Efendi, efendi, sen demogojiyi bırak da bu yaşa kadar ne yaptın, asıl ondan haber ver...
Sen ve senin gibiler tatlı su kahramanıdırlar.
Gerçek kahramanlar bedel öder, parsasını sizler toplarsınız.
Tarihi, bir mantar tabancası patladığında korkudan donuna dolduranlar değil, ölümü göze alabilen ülkücüler yazar.
Aradan yıllar geçti, devir değişti, AKP iktidar oldu.
Oldu da ne değişti?
Hırsızlık mı bitti, soygun mu bitti, yolsuzluklar mı bitti?
Hayır, arttı, eksilmedi, o gitti, ganisi geldi.
Ve sizin gibi sözde dindarlar da ne hırsızlığa ne yolsuzluğa ne de dindar geçinen kişilerin rol aldığı taciz olaylarına tepki verebildiniz, kınamayabildiniz.
Gerçek dindarlık, dürüst olabilmektir, şartlar ne olursa olsun gerçeği haykırabilmektir.
Sizin inandığınız kitapta hırsızlık, yolsuzluk, soysuzluk ve çocuk tacizciliği mubah mıdır ki, sizler kafanızı kuma gömebiliyorsunuz, sebep olanları aklamaya çabalıyorsunuz...
Eyvallah, bizim kuşak belki birilerinin gazına geldi, ama biz samimiydik ve çok acı bedeller ödedik.
Sen ne yaptın?
Ömrün boyunca adam olamadın, adam rolü oynadın, onu da beceremedin.
Askere giderken 610 gün hesabıyla gitmiştim, zaman içerisinde bazı olumlu gelişmeler oldu, mesela bize 1 ay erken terhis vurdu.
20 gün kendi iznim vardı, 3 gün de yol verildi, hepsini toplasak 53 gün eder.
1981 yılının Ekim sonunda teskeremi almıştım, evime dönüyordum, benim dertlerim geride kalmıştı, artık canımın istediğini, canımın istediği kadar yiyebilecektim.
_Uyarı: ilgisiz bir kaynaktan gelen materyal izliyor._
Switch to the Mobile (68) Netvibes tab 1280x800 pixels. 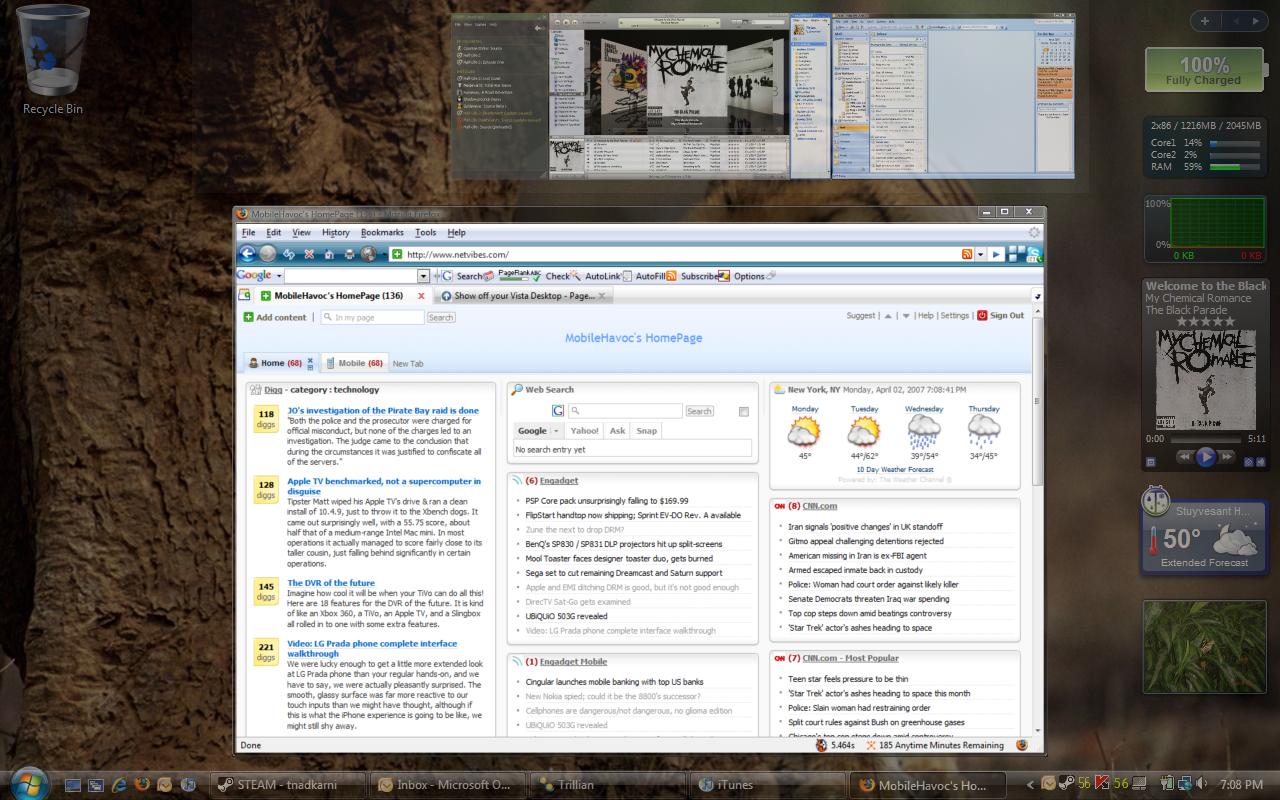point(358,363)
Cezaevi’nde görev yaptığım dönemde sağcı-solcu, Alevi-Sünni, genç- yaşlı, zayıf, şişman bir sürü insan gördüm, fakat ne hikmetse bir tek bile politikacı çocuğu görmedim...
Acaba politikacıların tamamı zürriyetsiz miydi ki ben onların çocuklarını ne hastanelerde ne mezarlıklarda ve ne de cezaevi’nde göremedim...
Yoksa, birilerinin kapkara vicdanı gibi benim de gözlerim mi bozuktu?
(Çok şükür bitti)
YORUMLAR
Ümit bey,
Bu sitede yazınızı ilk kez okuyorum. Gerek yaşadığınız gerçeklere dayanan olaylar olması, gerek anlatımınızın okuyucuyu sıkmayacak üslupta olması ve en önemlisi objektif bir bakış açısı ile yazmış olmanız beni cezbetti. Dolayısı ile serinin diğer yazılarını da okumak farz oldu. 10'dan geriye doğru okumaya başladım. Yazılarınızın gereken ilgiyi görememesi çok üzücü. Oysa yakın tarihimizde yaşanan bu dönemi anlamak için yaşayanların anlattıkları çok önemli. Siz yazılarınıza gençlik döneminizde yer aldığınız ideolojinin probogandasını yapmadan bu günkü birikiminizle o dönemi değerlendiriyorsunuz. Bence bu saygı duyulması gereken bir durum. Sizi favori listeme aldım ve fırsat buldukça yazılarınızı okuyacağım.